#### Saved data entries
--------

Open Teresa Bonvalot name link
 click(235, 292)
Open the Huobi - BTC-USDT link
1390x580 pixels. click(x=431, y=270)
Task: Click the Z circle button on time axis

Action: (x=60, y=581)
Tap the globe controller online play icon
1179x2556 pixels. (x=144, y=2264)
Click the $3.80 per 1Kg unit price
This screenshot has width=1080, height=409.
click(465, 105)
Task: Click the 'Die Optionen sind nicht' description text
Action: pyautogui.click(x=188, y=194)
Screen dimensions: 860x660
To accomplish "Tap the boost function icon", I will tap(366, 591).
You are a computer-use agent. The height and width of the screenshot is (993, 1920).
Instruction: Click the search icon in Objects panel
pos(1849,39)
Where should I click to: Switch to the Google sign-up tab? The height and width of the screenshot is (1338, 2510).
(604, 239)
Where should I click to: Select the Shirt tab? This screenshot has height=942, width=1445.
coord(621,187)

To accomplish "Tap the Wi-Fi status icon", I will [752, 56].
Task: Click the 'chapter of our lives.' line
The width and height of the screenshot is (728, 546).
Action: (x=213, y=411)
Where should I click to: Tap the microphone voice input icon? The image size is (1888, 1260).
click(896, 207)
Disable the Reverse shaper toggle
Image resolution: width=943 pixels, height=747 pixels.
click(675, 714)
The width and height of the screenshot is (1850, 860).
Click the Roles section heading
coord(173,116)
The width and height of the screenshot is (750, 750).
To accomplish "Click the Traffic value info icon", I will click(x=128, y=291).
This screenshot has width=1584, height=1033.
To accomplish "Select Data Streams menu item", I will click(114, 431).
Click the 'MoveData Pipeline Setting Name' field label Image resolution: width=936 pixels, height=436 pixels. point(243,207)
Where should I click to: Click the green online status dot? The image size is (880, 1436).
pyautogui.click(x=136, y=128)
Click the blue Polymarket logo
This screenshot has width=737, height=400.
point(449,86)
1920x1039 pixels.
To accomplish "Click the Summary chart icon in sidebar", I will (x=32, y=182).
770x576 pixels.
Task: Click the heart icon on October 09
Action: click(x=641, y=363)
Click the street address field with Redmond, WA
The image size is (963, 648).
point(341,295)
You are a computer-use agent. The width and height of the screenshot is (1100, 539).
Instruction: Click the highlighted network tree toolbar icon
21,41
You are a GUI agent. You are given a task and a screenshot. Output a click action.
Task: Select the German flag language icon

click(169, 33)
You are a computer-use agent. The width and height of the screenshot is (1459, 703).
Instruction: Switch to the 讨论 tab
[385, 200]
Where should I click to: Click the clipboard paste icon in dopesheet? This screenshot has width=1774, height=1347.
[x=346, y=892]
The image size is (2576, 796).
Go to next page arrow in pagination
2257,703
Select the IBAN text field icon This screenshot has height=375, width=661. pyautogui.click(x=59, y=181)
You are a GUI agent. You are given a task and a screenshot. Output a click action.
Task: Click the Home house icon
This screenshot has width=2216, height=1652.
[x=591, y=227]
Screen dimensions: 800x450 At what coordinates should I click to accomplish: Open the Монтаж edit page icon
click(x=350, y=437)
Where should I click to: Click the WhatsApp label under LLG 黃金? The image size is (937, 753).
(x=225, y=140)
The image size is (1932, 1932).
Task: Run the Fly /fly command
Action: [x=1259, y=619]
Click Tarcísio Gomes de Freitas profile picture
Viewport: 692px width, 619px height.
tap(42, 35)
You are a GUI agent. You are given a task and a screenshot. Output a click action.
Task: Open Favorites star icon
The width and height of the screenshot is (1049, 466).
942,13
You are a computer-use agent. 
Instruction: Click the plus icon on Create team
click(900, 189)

--------

#### Task objective
The expected response is the full data, reproduced exactly.

#### Result for this task
Open Teresa Bonvalot name link
 click(235, 292)
Open the Huobi - BTC-USDT link
1390x580 pixels. click(x=431, y=270)
Task: Click the Z circle button on time axis

Action: (x=60, y=581)
Tap the globe controller online play icon
1179x2556 pixels. (x=144, y=2264)
Click the $3.80 per 1Kg unit price
This screenshot has width=1080, height=409.
click(465, 105)
Task: Click the 'Die Optionen sind nicht' description text
Action: pyautogui.click(x=188, y=194)
Screen dimensions: 860x660
To accomplish "Tap the boost function icon", I will tap(366, 591).
You are a computer-use agent. The height and width of the screenshot is (993, 1920).
Instruction: Click the search icon in Objects panel
pos(1849,39)
Where should I click to: Switch to the Google sign-up tab? The height and width of the screenshot is (1338, 2510).
(604, 239)
Where should I click to: Select the Shirt tab? This screenshot has height=942, width=1445.
coord(621,187)

To accomplish "Tap the Wi-Fi status icon", I will [752, 56].
Task: Click the 'chapter of our lives.' line
The width and height of the screenshot is (728, 546).
Action: (x=213, y=411)
Where should I click to: Tap the microphone voice input icon? The image size is (1888, 1260).
click(896, 207)
Disable the Reverse shaper toggle
Image resolution: width=943 pixels, height=747 pixels.
click(675, 714)
The width and height of the screenshot is (1850, 860).
Click the Roles section heading
coord(173,116)
The width and height of the screenshot is (750, 750).
To accomplish "Click the Traffic value info icon", I will click(x=128, y=291).
This screenshot has width=1584, height=1033.
To accomplish "Select Data Streams menu item", I will click(114, 431).
Click the 'MoveData Pipeline Setting Name' field label Image resolution: width=936 pixels, height=436 pixels. point(243,207)
Where should I click to: Click the green online status dot? The image size is (880, 1436).
pyautogui.click(x=136, y=128)
Click the blue Polymarket logo
This screenshot has width=737, height=400.
point(449,86)
1920x1039 pixels.
To accomplish "Click the Summary chart icon in sidebar", I will (x=32, y=182).
770x576 pixels.
Task: Click the heart icon on October 09
Action: click(x=641, y=363)
Click the street address field with Redmond, WA
The image size is (963, 648).
point(341,295)
You are a computer-use agent. The width and height of the screenshot is (1100, 539).
Instruction: Click the highlighted network tree toolbar icon
21,41
You are a GUI agent. You are given a task and a screenshot. Output a click action.
Task: Select the German flag language icon

click(169, 33)
You are a computer-use agent. The width and height of the screenshot is (1459, 703).
Instruction: Switch to the 讨论 tab
[385, 200]
Where should I click to: Click the clipboard paste icon in dopesheet? This screenshot has width=1774, height=1347.
[x=346, y=892]
The image size is (2576, 796).
Go to next page arrow in pagination
2257,703
Select the IBAN text field icon This screenshot has height=375, width=661. pyautogui.click(x=59, y=181)
You are a GUI agent. You are given a task and a screenshot. Output a click action.
Task: Click the Home house icon
This screenshot has width=2216, height=1652.
[x=591, y=227]
Screen dimensions: 800x450 At what coordinates should I click to accomplish: Open the Монтаж edit page icon
click(x=350, y=437)
Where should I click to: Click the WhatsApp label under LLG 黃金? The image size is (937, 753).
(x=225, y=140)
The image size is (1932, 1932).
Task: Run the Fly /fly command
Action: [x=1259, y=619]
Click Tarcísio Gomes de Freitas profile picture
Viewport: 692px width, 619px height.
tap(42, 35)
You are a GUI agent. You are given a task and a screenshot. Output a click action.
Task: Open Favorites star icon
The width and height of the screenshot is (1049, 466).
942,13
You are a computer-use agent. 
Instruction: Click the plus icon on Create team
click(900, 189)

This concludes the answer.